Please transcribe the entries exactly and omit the images they contain.

++++++++

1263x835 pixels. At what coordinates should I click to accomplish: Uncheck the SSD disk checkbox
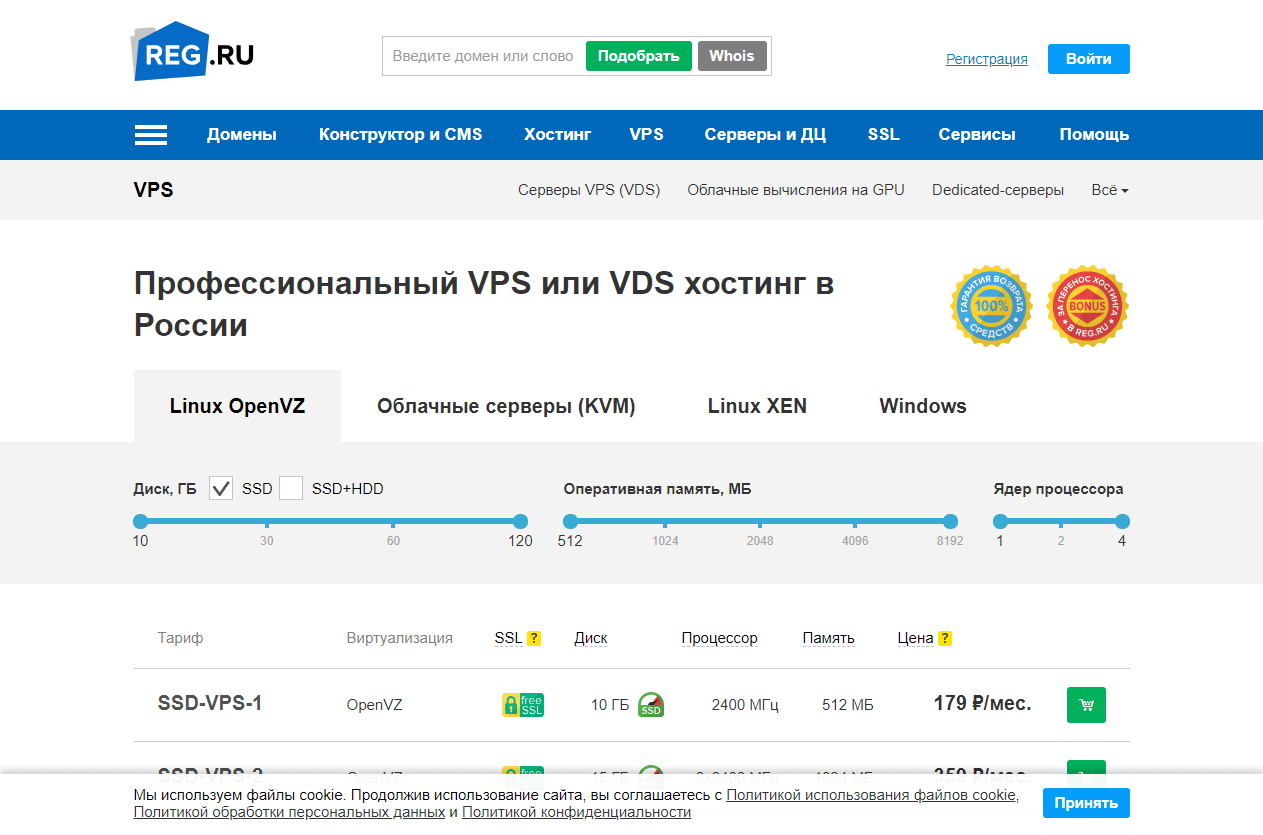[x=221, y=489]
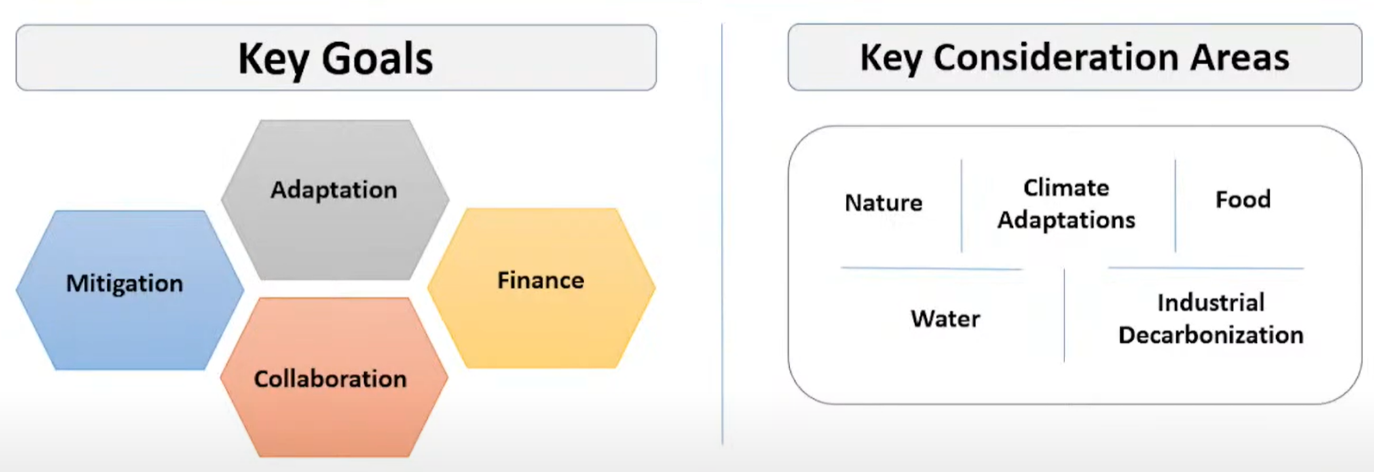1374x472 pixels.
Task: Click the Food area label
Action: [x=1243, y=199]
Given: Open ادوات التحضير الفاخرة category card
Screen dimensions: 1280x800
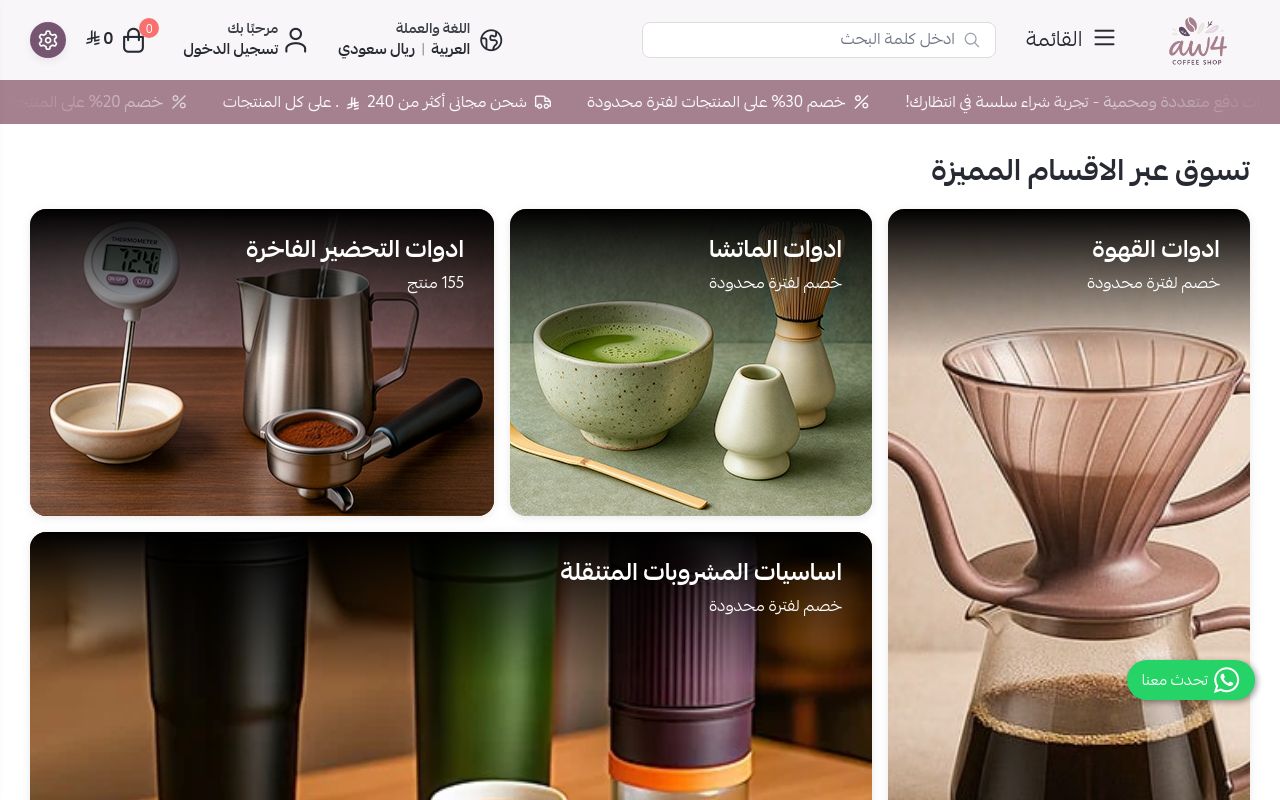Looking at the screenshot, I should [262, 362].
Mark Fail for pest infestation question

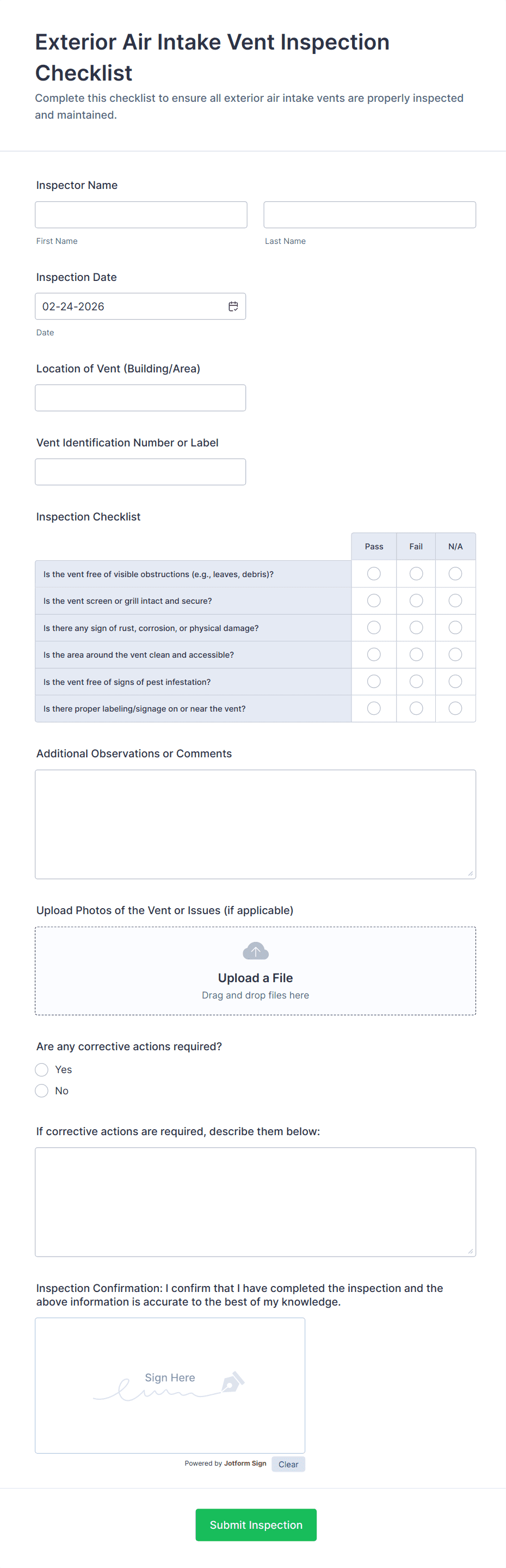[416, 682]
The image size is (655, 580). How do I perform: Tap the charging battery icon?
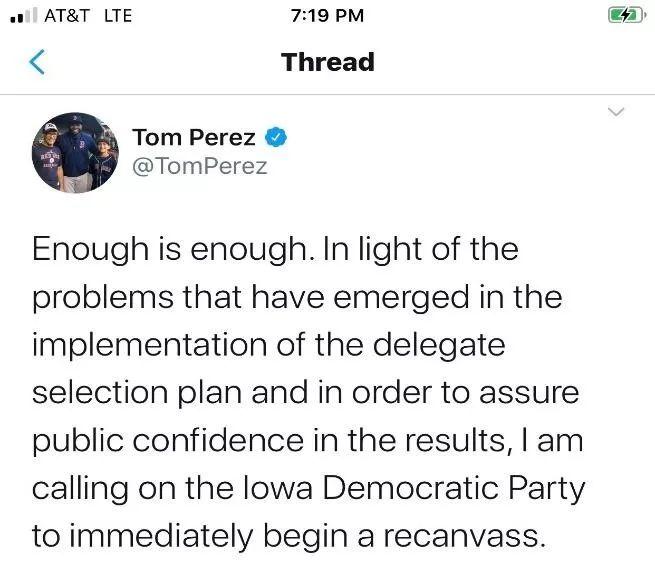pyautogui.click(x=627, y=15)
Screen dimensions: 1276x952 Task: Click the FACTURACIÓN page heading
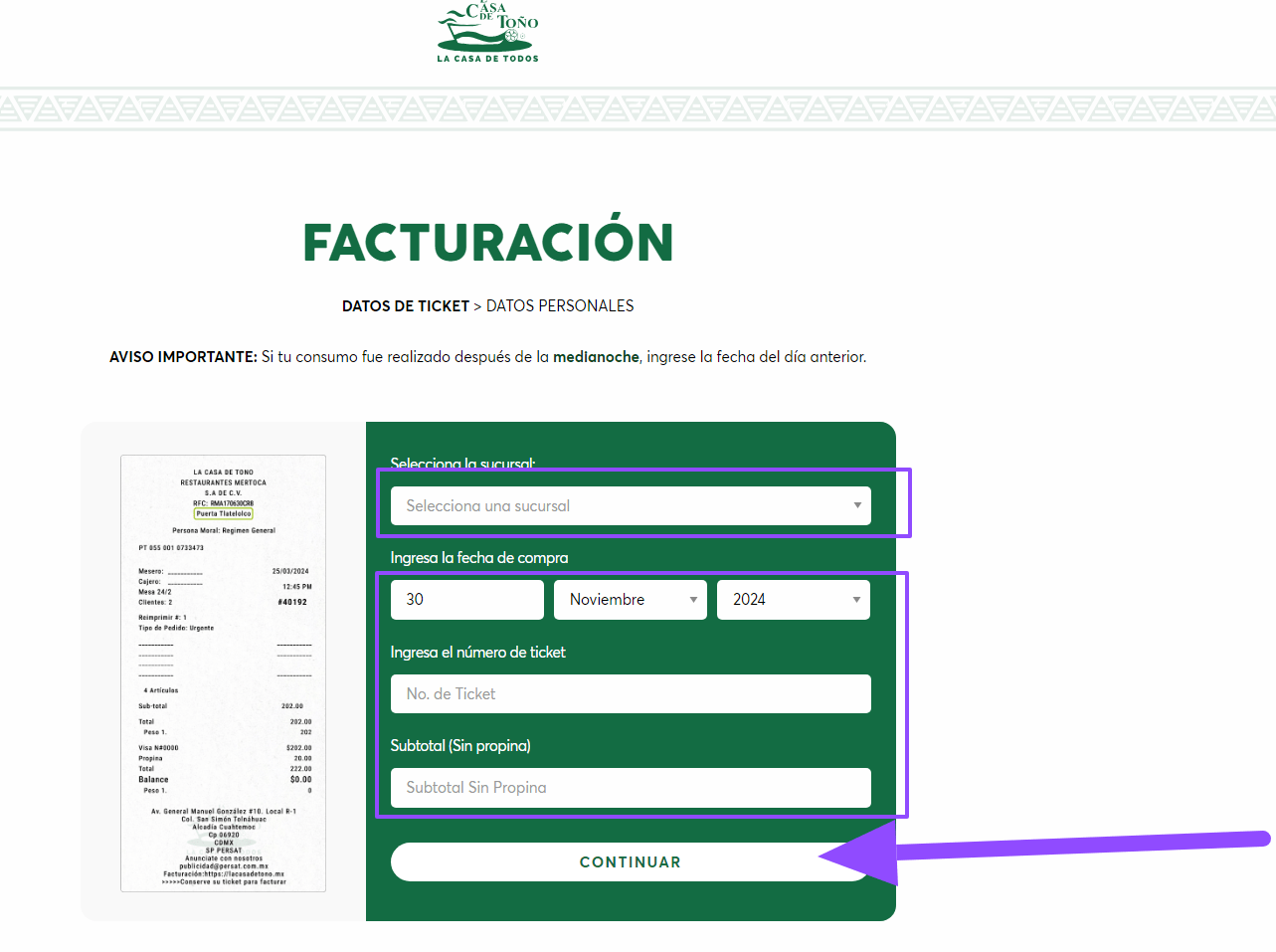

++++++++

RESULT
1263x835 pixels. At what coordinates should I click to accomplish: Uncheck the SSD disk checkbox
[x=221, y=489]
1374x472 pixels.
Task: Click the Food area label
Action: [x=1243, y=199]
Given: Open ادوات التحضير الفاخرة category card
Screen dimensions: 1280x800
Looking at the screenshot, I should [262, 362].
Mark Fail for pest infestation question

[416, 682]
The image size is (655, 580). How do I perform: Tap the charging battery icon?
pyautogui.click(x=627, y=15)
Screen dimensions: 1276x952 Task: Click the FACTURACIÓN page heading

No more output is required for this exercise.